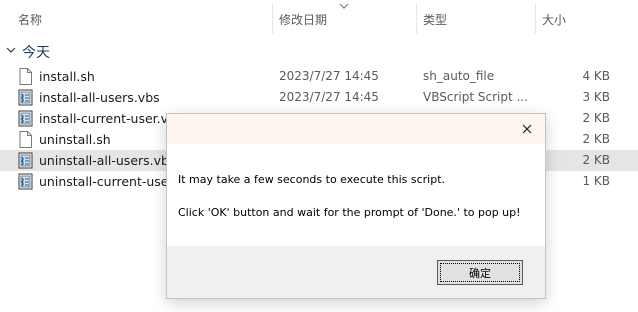 The width and height of the screenshot is (638, 312). What do you see at coordinates (108, 182) in the screenshot?
I see `file-name: uninstall-current-user.` at bounding box center [108, 182].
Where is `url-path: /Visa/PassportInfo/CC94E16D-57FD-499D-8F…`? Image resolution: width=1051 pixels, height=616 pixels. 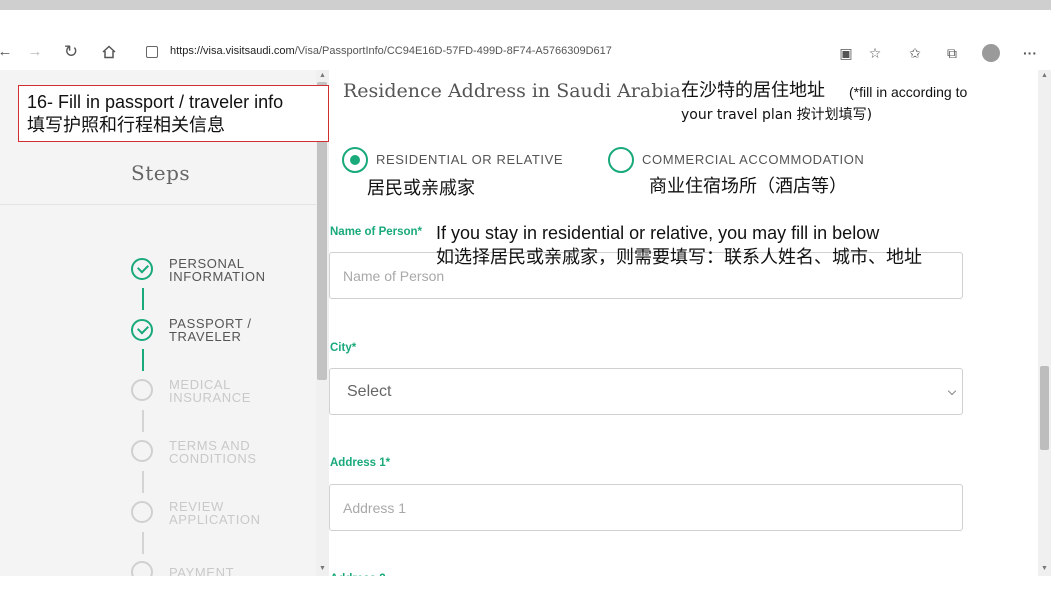
url-path: /Visa/PassportInfo/CC94E16D-57FD-499D-8F… is located at coordinates (453, 51).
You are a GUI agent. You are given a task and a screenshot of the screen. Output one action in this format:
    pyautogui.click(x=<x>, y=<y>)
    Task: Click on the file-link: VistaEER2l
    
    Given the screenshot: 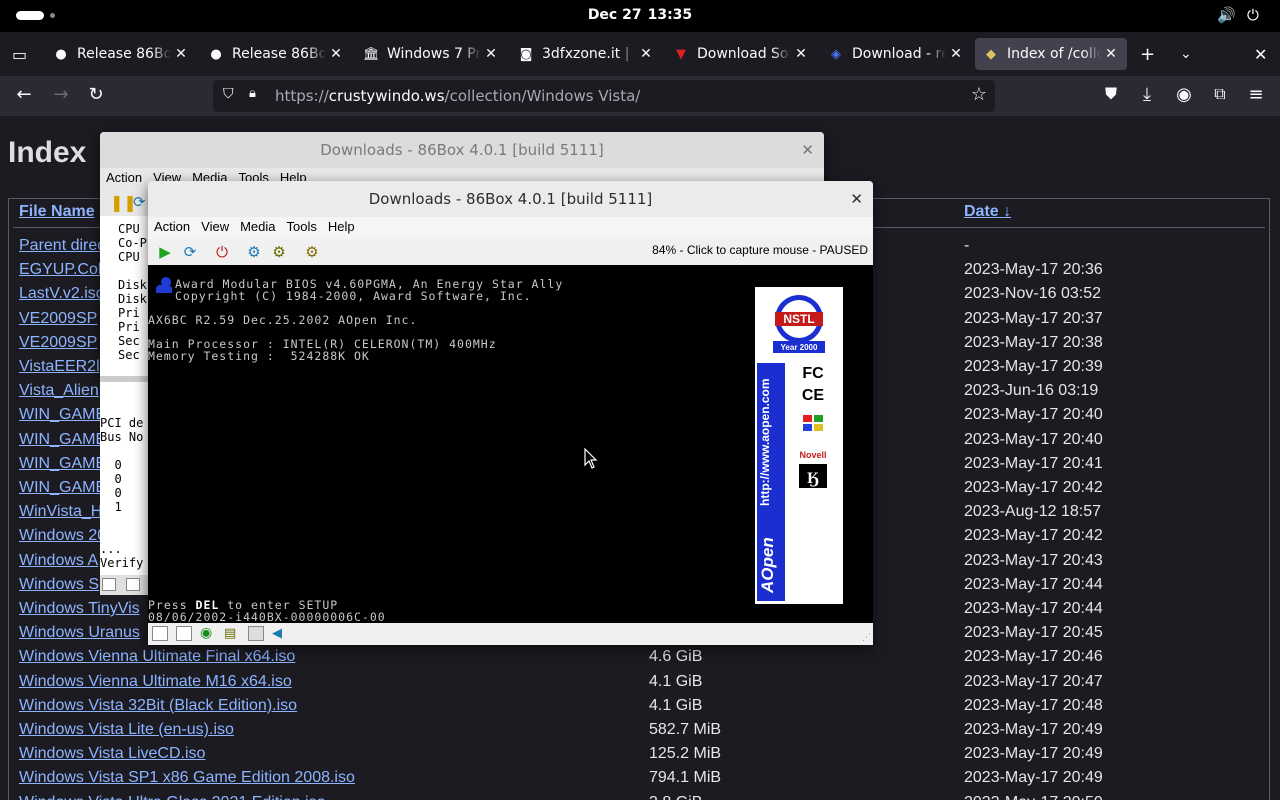 What is the action you would take?
    pyautogui.click(x=60, y=367)
    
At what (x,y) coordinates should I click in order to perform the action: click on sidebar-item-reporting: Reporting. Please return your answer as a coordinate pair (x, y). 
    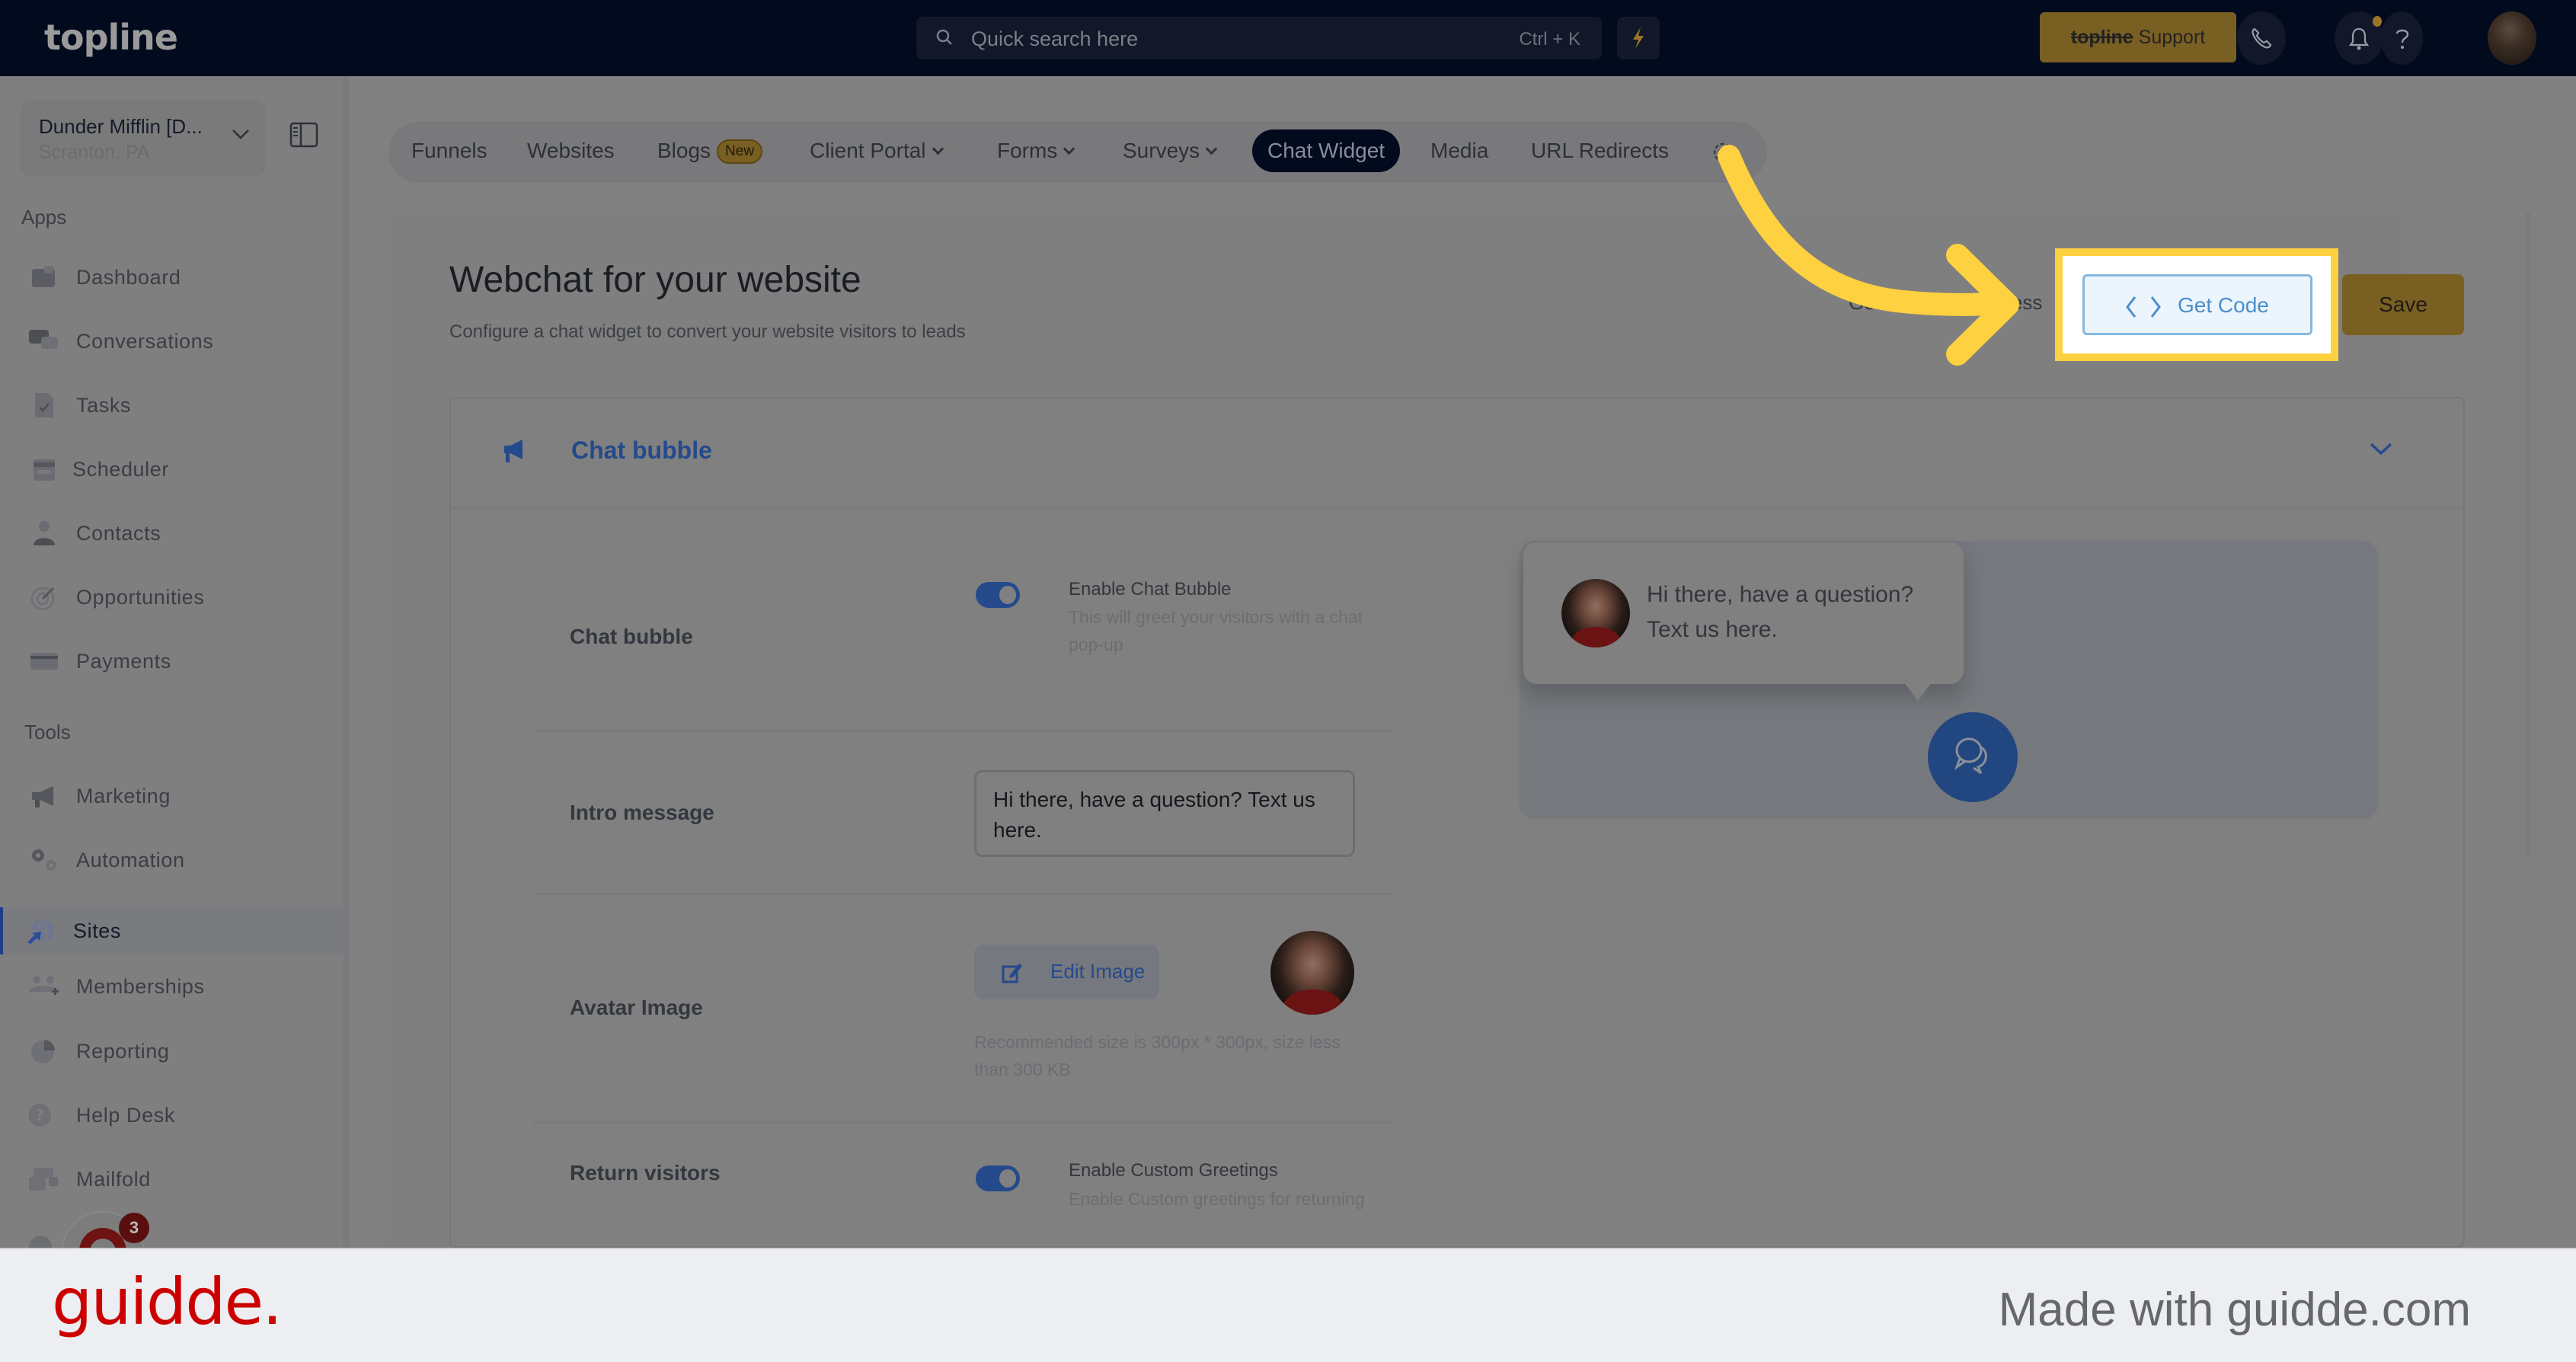
    Looking at the image, I should click on (172, 1052).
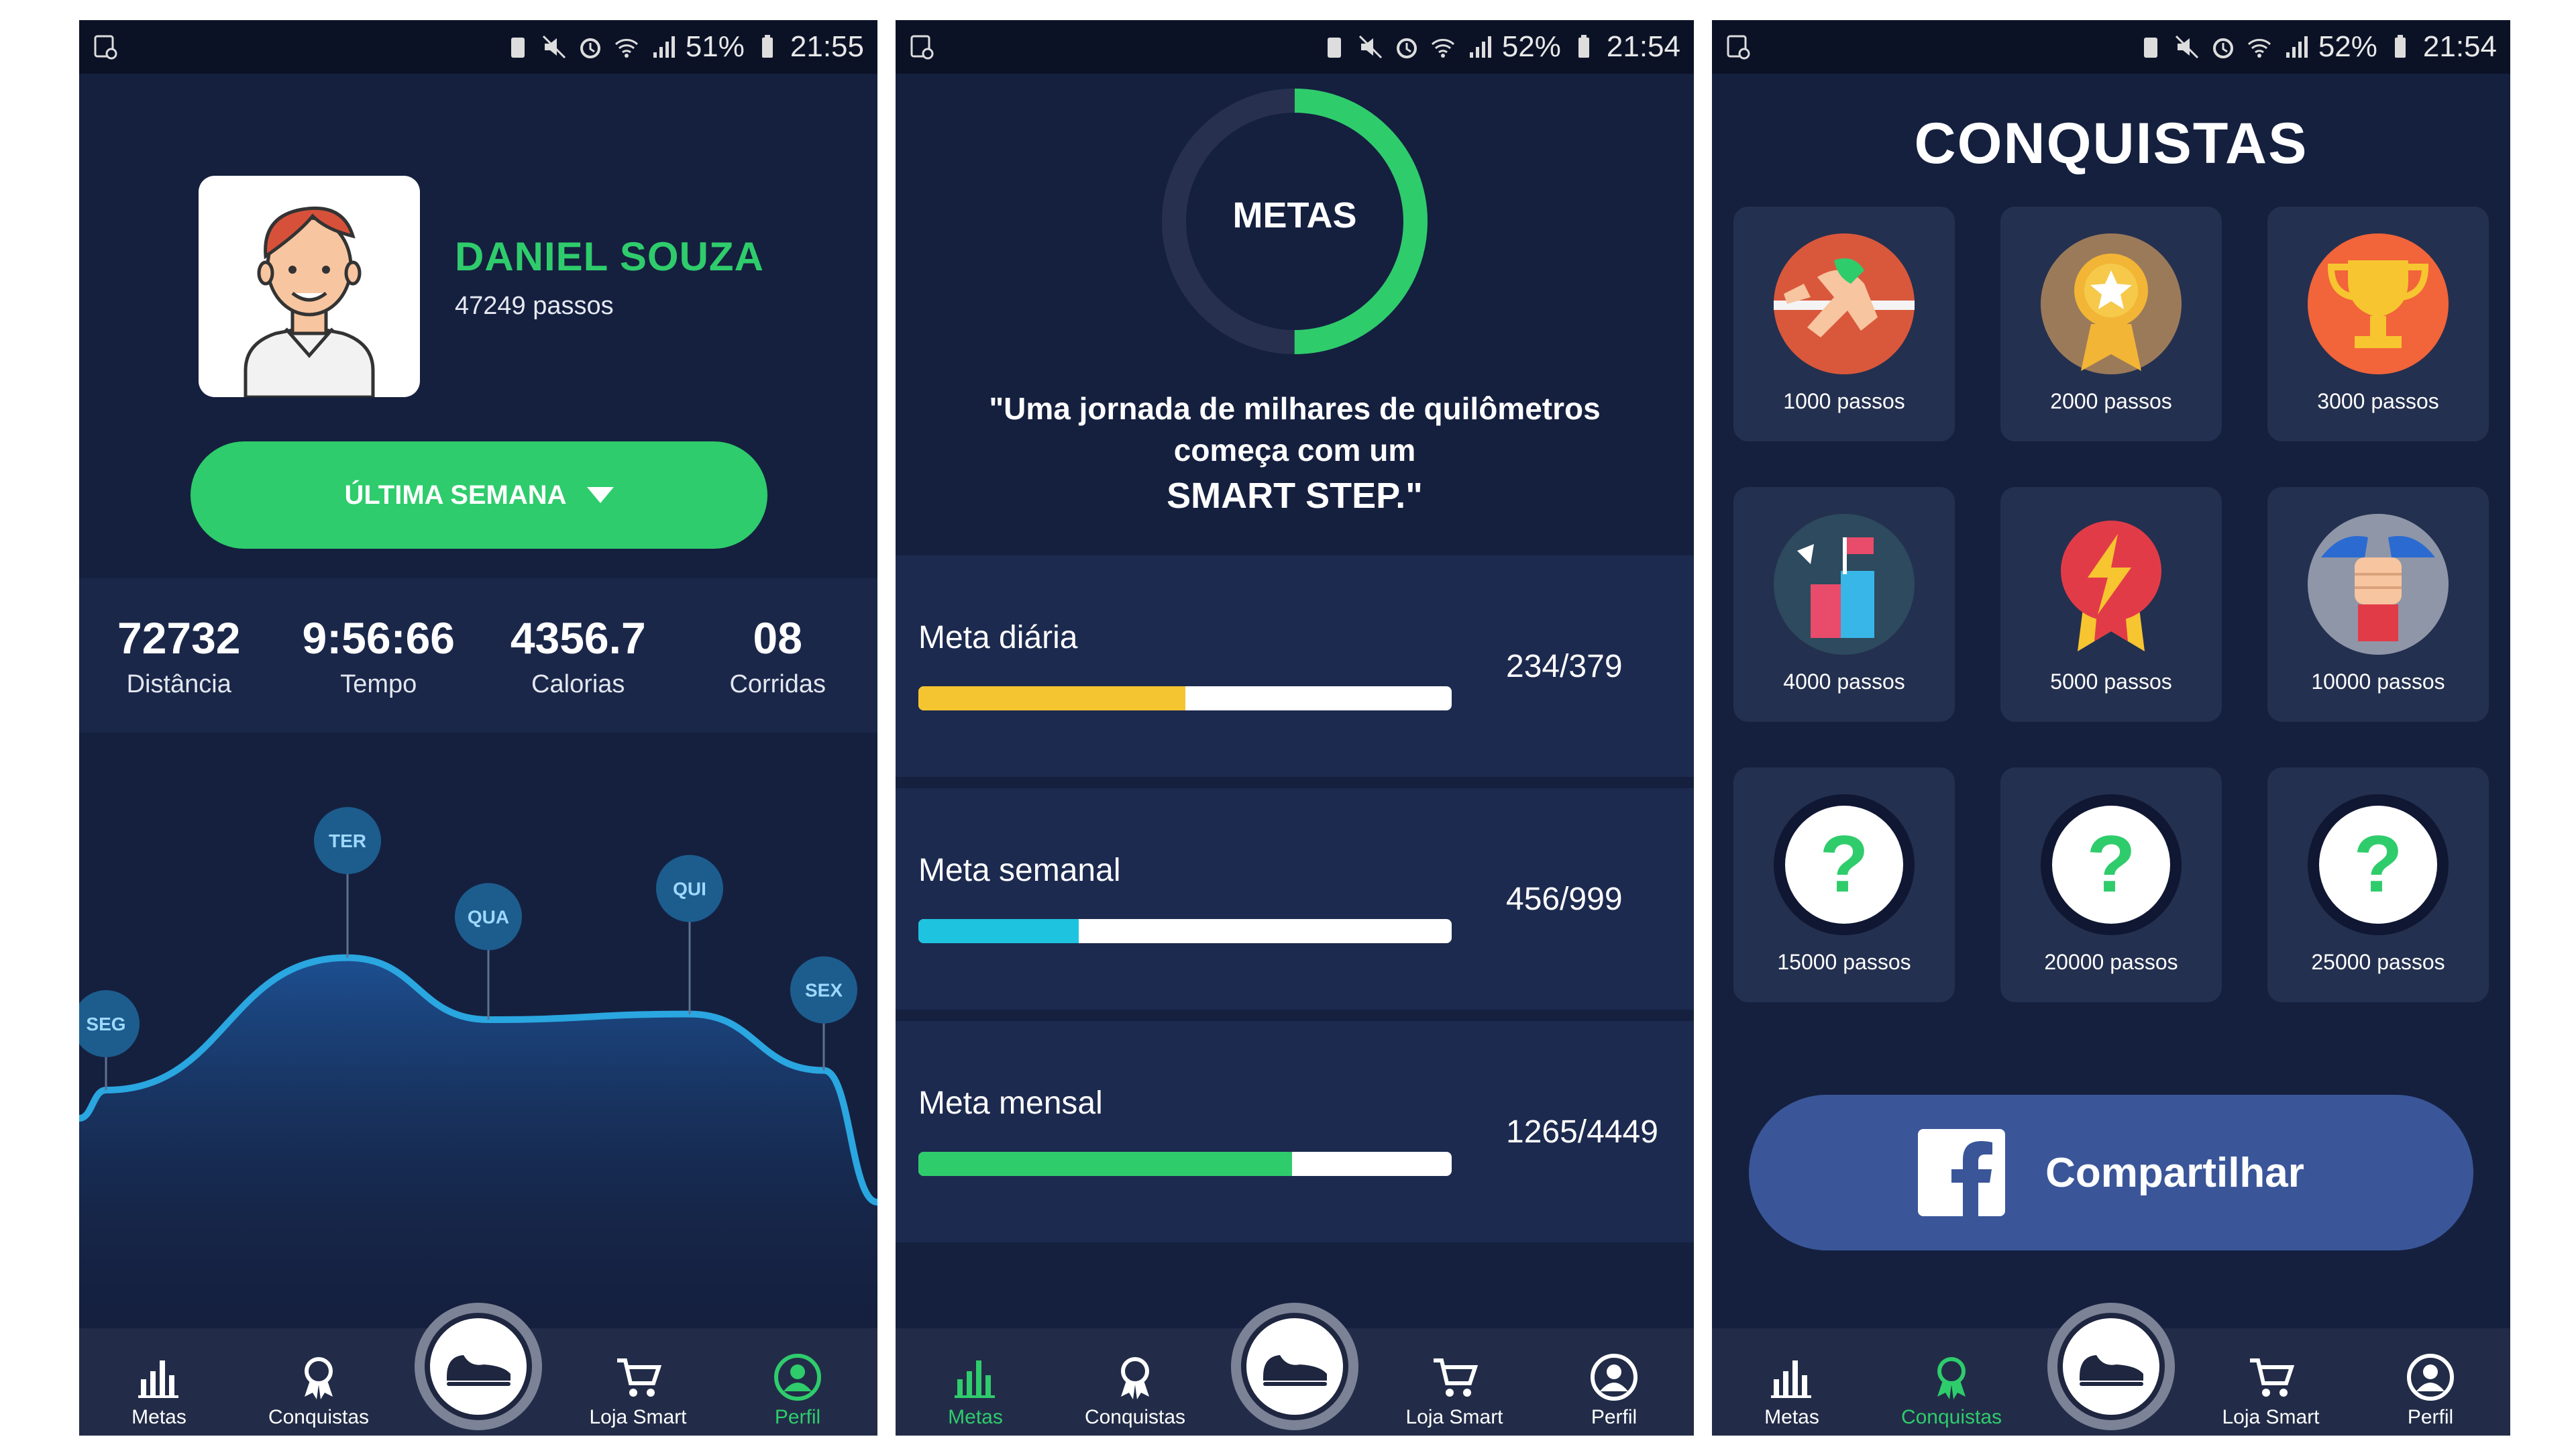 The height and width of the screenshot is (1449, 2576). I want to click on day-pin-label: SEG, so click(105, 1024).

Task item: Switch "coordinate pair" to "pair of numbers" in the lines that begin at the one containing "At what (x,y)" and run to the end, keeping everything else the same. Leave the pictures out of your answer.

Reply to the exercise:
At what (x,y) coordinates should I click in order to perform the action: click on sidebar-item-reporting: Reporting. Please return your answer as a pair of numbers (x, y). 
    Looking at the image, I should click on (172, 1052).
 The height and width of the screenshot is (1449, 2576). I want to click on day-pin-label: SEG, so click(105, 1024).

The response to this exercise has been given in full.